Could you print each of the records below exactly?

** Opening Records block **

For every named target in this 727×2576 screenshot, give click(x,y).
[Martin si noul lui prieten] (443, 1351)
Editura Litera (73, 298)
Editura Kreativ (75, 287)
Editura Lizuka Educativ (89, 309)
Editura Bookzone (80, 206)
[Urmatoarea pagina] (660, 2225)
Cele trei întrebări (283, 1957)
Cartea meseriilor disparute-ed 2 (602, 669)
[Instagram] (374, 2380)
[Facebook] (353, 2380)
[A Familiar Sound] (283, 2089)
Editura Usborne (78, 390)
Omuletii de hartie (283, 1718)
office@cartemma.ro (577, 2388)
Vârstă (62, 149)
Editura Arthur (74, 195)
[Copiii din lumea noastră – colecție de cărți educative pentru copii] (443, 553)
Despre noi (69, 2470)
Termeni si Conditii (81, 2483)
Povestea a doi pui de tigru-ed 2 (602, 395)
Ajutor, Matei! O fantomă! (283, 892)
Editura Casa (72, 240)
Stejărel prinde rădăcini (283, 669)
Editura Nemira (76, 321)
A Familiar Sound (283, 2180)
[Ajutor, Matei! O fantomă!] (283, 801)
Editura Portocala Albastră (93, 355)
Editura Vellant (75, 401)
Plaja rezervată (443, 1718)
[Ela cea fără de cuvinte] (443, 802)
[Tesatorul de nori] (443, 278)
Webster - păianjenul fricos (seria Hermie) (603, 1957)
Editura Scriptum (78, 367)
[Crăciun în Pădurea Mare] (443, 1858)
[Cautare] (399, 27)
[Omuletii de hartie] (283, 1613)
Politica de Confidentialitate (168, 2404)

** Closing Records block **

> _Exercise answer_
For every named target in this 727×2576 screenshot, give click(x,y).
[Martin si noul lui prieten] (443, 1351)
Editura Litera (73, 298)
Editura Kreativ (75, 287)
Editura Lizuka Educativ (89, 309)
Editura Bookzone (80, 206)
[Urmatoarea pagina] (660, 2225)
Cele trei întrebări (283, 1957)
Cartea meseriilor disparute-ed 2 (602, 669)
[Instagram] (374, 2380)
[Facebook] (353, 2380)
[A Familiar Sound] (283, 2089)
Editura Usborne (78, 390)
Omuletii de hartie (283, 1718)
office@cartemma.ro (577, 2388)
Vârstă (62, 149)
Editura Arthur (74, 195)
[Copiii din lumea noastră – colecție de cărți educative pentru copii] (443, 553)
Despre noi (69, 2470)
Termeni si Conditii (81, 2483)
Povestea a doi pui de tigru-ed 2 (602, 395)
Ajutor, Matei! O fantomă! (283, 892)
Editura Casa (72, 240)
Stejărel prinde rădăcini (283, 669)
Editura Nemira (76, 321)
A Familiar Sound (283, 2180)
[Ajutor, Matei! O fantomă!] (283, 801)
Editura Portocala Albastră (93, 355)
Editura Vellant (75, 401)
Plaja rezervată (443, 1718)
[Ela cea fără de cuvinte] (443, 802)
[Tesatorul de nori] (443, 278)
Webster - păianjenul fricos (seria Hermie) (603, 1957)
Editura Scriptum (78, 367)
[Crăciun în Pădurea Mare] (443, 1858)
[Cautare] (399, 27)
[Omuletii de hartie] (283, 1613)
Politica de Confidentialitate (168, 2404)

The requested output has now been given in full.